I've seen other reviews saying that this film is the Godfather II of comic book movies, or that it's the Empire Strikes Back of its franchise (let's just hope the next one is a Return of the King instead of Return of the Jedi), and they're all absolutely right. At its core, if you take away the make-up and masks, this movie is an excellent, well-acted, very compelling crime drama about four men: the quite conflicted Batman and Harvey Dent, and the not-so-conflicted Jim Gordon and Joker. Mixing the capes into this formula just gives it a little extra flavor, or perhaps adds a little gravitas to the comic book film genre, however you look at it.
It's obvious very early on that the filmmakers truly understand the characters they're working with here, and even more importantly, they understand the dynamics between them. This is never more clear than in every single scene that Batman and Joker share together. These are two of the most iconic comic characters ever created, and they are nothing less than icons here in the hands of Nolan, Bale, and Ledger. When Joker explains how he and Batman define each other, it seems a lot more reasonable than the unnecessary "I made you? No, you made me!" moment in Tim Burton's Batman. The story of Harvey Dent is expertly handled here as well. They could have easily fucked this up (see Batman Forever), but Harvey's tragic story is the backbone of the film and for the first time does justice on the big screen to Batman's most sympathetic rogue (for the filmmakers thankfully understand that he is no mere "villain").
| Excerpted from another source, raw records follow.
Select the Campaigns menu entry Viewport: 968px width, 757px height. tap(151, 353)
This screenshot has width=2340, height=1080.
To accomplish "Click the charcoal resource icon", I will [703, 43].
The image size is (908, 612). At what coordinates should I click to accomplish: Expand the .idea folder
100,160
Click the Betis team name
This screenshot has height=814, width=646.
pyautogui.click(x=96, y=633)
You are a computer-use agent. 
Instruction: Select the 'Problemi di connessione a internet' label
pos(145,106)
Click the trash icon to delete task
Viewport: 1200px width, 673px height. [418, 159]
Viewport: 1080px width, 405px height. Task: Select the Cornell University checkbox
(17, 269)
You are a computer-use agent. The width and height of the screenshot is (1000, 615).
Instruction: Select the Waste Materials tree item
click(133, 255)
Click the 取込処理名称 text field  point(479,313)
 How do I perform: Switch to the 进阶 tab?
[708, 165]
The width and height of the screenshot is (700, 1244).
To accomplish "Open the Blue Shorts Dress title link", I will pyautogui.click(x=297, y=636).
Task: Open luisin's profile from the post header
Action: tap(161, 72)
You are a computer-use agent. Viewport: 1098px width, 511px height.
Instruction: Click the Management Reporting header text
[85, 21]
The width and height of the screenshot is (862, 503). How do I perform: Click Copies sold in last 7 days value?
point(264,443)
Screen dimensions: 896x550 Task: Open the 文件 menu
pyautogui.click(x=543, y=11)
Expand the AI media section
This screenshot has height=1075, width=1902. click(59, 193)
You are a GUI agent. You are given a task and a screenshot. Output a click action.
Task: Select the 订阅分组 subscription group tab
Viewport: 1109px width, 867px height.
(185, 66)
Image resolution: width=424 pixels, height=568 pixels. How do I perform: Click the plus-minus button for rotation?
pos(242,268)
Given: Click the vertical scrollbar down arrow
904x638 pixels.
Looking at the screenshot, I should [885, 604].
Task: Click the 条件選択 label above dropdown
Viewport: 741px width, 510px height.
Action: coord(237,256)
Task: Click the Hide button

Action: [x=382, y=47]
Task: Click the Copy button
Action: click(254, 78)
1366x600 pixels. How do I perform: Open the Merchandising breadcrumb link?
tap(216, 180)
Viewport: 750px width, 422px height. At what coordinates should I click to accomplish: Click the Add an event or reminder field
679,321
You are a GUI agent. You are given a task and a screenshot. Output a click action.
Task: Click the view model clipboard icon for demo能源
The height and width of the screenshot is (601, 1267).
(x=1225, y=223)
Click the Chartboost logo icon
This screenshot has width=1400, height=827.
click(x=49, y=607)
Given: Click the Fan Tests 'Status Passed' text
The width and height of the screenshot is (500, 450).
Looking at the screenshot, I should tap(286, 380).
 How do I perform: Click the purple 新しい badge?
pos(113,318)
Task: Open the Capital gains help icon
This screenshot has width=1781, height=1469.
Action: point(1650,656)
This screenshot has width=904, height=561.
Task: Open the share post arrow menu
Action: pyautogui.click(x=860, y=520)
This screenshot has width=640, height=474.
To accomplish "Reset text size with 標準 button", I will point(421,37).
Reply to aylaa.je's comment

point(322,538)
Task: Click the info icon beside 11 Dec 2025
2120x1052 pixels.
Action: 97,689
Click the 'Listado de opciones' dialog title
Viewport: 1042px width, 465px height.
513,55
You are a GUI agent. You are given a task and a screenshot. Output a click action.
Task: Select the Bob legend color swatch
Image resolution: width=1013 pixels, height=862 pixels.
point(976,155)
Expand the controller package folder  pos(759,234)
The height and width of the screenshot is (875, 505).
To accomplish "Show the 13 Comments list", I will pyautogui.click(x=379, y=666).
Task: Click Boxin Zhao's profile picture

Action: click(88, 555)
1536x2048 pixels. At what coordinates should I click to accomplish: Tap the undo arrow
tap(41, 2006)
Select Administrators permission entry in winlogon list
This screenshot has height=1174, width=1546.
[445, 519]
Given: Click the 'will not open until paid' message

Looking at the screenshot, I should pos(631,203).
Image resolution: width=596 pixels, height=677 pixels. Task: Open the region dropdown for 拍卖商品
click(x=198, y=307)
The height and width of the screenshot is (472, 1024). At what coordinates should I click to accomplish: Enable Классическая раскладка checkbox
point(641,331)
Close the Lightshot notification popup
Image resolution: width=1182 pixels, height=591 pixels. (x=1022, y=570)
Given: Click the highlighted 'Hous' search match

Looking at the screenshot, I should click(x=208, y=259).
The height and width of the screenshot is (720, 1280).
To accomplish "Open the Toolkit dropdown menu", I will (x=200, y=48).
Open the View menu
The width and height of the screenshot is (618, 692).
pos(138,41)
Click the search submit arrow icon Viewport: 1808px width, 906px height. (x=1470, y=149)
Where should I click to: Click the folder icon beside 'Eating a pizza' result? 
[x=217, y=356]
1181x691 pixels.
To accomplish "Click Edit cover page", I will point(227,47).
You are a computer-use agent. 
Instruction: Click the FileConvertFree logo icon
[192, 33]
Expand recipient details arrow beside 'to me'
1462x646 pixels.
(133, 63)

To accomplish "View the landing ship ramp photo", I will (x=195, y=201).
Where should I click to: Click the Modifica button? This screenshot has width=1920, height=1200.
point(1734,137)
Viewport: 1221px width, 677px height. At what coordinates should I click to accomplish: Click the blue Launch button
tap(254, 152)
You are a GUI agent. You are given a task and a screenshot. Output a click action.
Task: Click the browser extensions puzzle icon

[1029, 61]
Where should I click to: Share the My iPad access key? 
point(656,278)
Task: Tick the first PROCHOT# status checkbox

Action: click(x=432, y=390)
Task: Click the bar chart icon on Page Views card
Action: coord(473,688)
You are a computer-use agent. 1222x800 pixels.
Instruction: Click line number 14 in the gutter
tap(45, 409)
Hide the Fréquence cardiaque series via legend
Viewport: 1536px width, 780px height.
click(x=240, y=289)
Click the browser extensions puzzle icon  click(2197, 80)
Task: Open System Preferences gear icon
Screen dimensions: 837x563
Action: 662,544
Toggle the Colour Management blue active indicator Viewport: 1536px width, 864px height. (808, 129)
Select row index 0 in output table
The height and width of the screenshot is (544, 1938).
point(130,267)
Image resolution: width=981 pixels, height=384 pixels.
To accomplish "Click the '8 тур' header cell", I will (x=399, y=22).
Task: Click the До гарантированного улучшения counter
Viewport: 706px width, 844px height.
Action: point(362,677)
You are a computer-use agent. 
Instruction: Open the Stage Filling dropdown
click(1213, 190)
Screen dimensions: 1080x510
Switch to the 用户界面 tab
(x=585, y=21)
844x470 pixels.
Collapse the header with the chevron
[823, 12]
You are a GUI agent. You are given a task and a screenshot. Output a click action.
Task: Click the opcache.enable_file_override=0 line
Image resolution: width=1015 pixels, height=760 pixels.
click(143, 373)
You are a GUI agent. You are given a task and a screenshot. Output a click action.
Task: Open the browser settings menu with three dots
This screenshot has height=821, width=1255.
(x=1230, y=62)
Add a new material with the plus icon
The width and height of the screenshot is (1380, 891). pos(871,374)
You've no doubt heard all the raving about Heath Ledger's Joker, and there's a reason for that: he really is that fucking good. From the moment I saw him perform his first "magic trick", I knew I was fully on board for this take on the character. The praise isn't just heaped on Ledger because he's dead; people would be giving the same well-deserved compliments even if he was still alive. I heard that he spent a month living in a hotel to prepare for the role, working on the Joker's mannerisms and speech, and it certainly shows here, because all the subtle and not-so-subtle quirks he's given the character completely make you forget that he's an actor at all. He's so convincing that you may as well be watching a documentary about a real psychopath. This is without a doubt the most dark and twisted version of the character ever portrayed, and he's easily the most menacing because he's not only insane--he's driven. He doesn't just wreak havoc for the mere hell of it, instead preferring to continually present Batman, Gordon, and Dent with impossibly difficult moral dilemmas because he's actually got a point to prove. And the laugh. He nailed it. Perfectly. But that's just incidental, because he was right when he said the key to the Joker wasn't in the laugh--it's in the eyes. And he proves it. I can think of no finer praise than to say that from now on when I think of the Joker, it will no longer be Jack Nicholson's or Mark Hamill's (or yes, even Cesar Romero's) versions that will first come to mind.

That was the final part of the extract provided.